> **Exercise description**
Beneath this task are the entries; from the line with "Instruction: Open the" through the last one, transcribe every line exactly and nothing else, skipping pictures.

> **Data**
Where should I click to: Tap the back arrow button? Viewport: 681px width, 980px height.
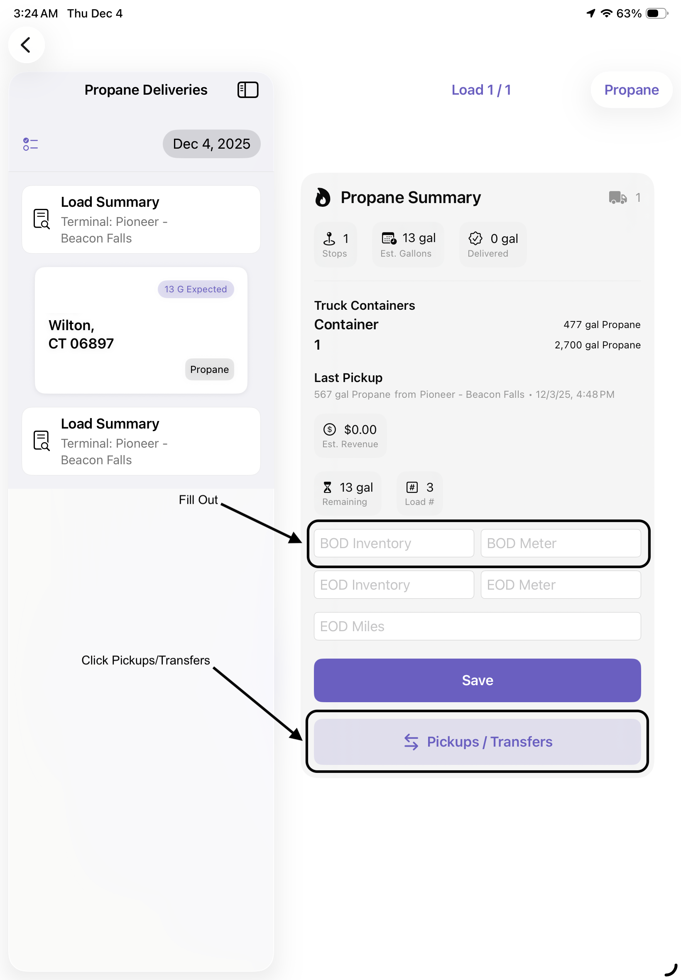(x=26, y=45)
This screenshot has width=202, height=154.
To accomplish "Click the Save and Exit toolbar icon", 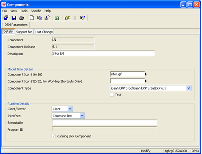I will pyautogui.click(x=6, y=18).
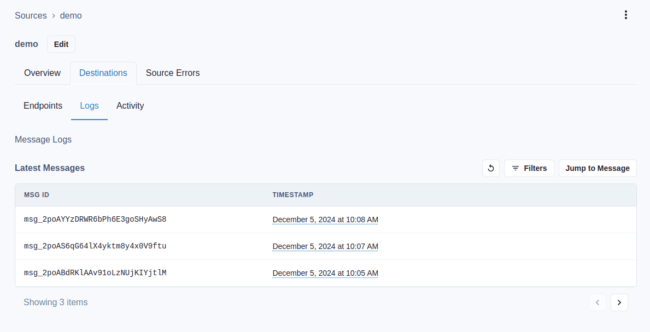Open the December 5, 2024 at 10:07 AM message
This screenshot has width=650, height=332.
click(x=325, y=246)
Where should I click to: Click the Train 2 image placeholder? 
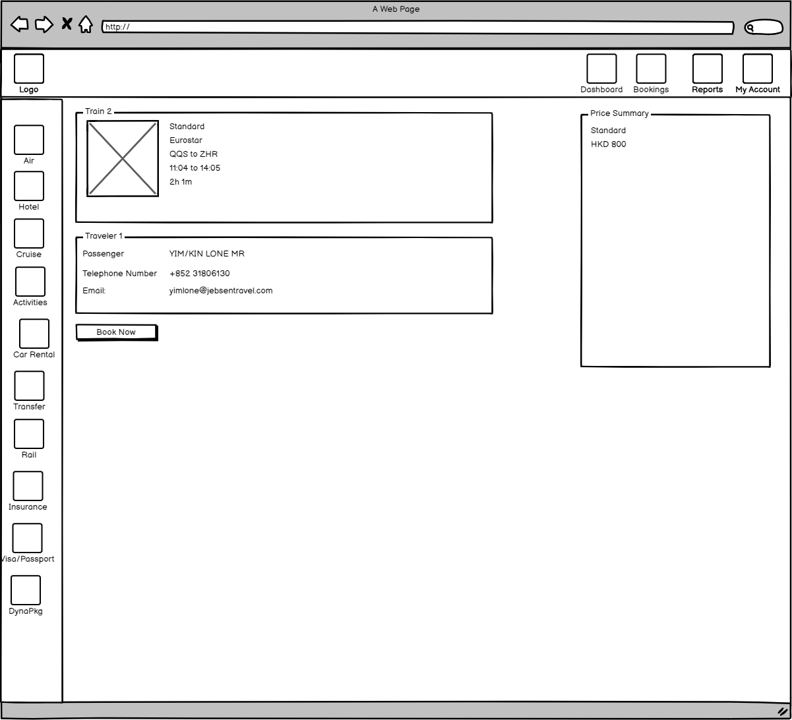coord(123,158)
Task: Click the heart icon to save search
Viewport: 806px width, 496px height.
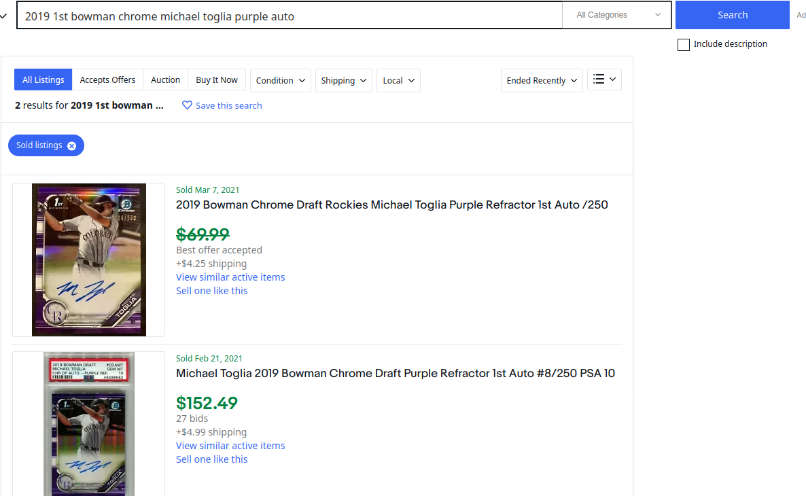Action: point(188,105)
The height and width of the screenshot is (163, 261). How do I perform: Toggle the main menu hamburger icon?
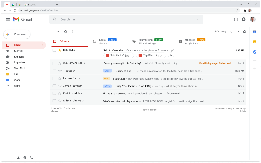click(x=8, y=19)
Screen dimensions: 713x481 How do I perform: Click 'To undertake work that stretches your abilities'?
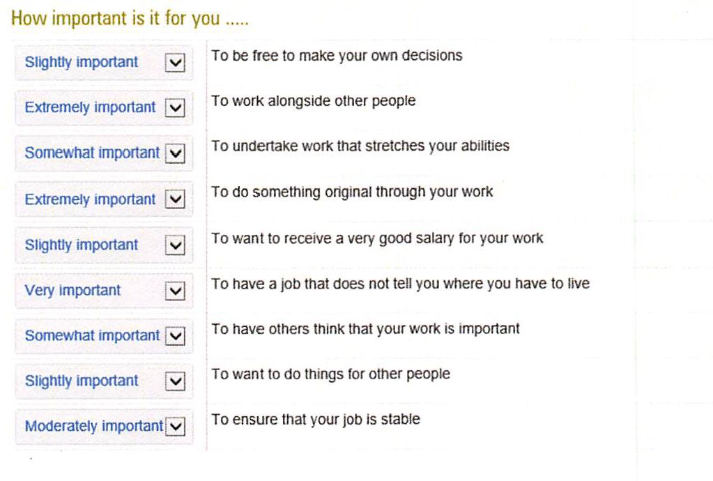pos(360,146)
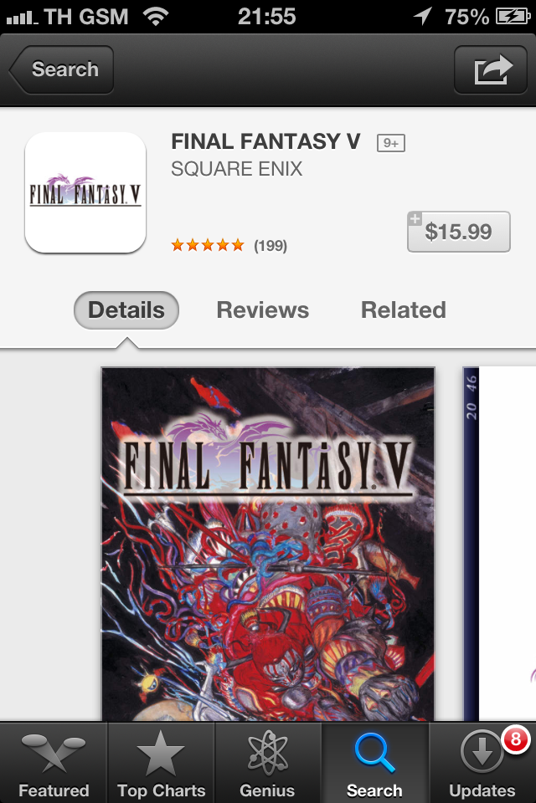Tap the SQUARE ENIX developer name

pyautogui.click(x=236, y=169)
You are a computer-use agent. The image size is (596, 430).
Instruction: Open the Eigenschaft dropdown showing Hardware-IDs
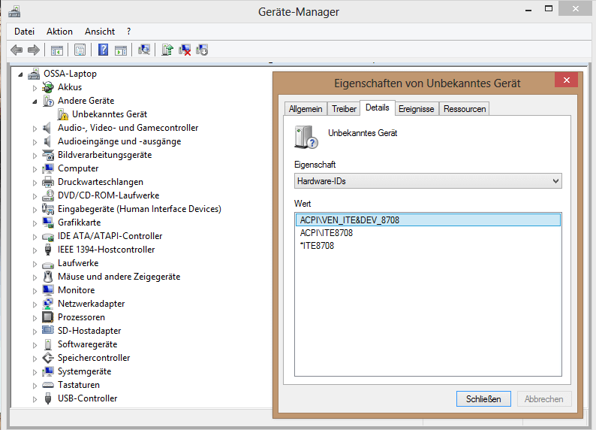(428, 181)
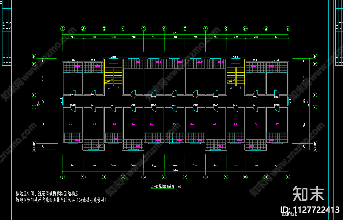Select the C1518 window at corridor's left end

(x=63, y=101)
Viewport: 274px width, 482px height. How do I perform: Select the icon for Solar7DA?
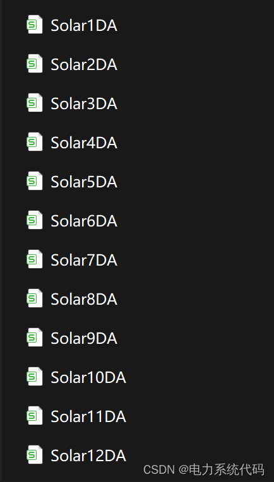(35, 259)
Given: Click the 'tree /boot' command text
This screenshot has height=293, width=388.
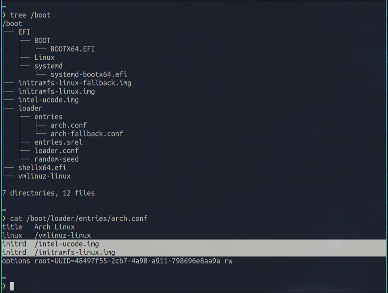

> **Solution below**
Instruction: Open the Eigenschaft dropdown showing Hardware-IDs
(428, 181)
Select the C1518 window at corridor's left end

(x=63, y=101)
Viewport: 274px width, 482px height. How do I perform: Select the icon for Solar7DA?
(35, 259)
Given: Click the 'tree /boot' command text
This screenshot has height=293, width=388.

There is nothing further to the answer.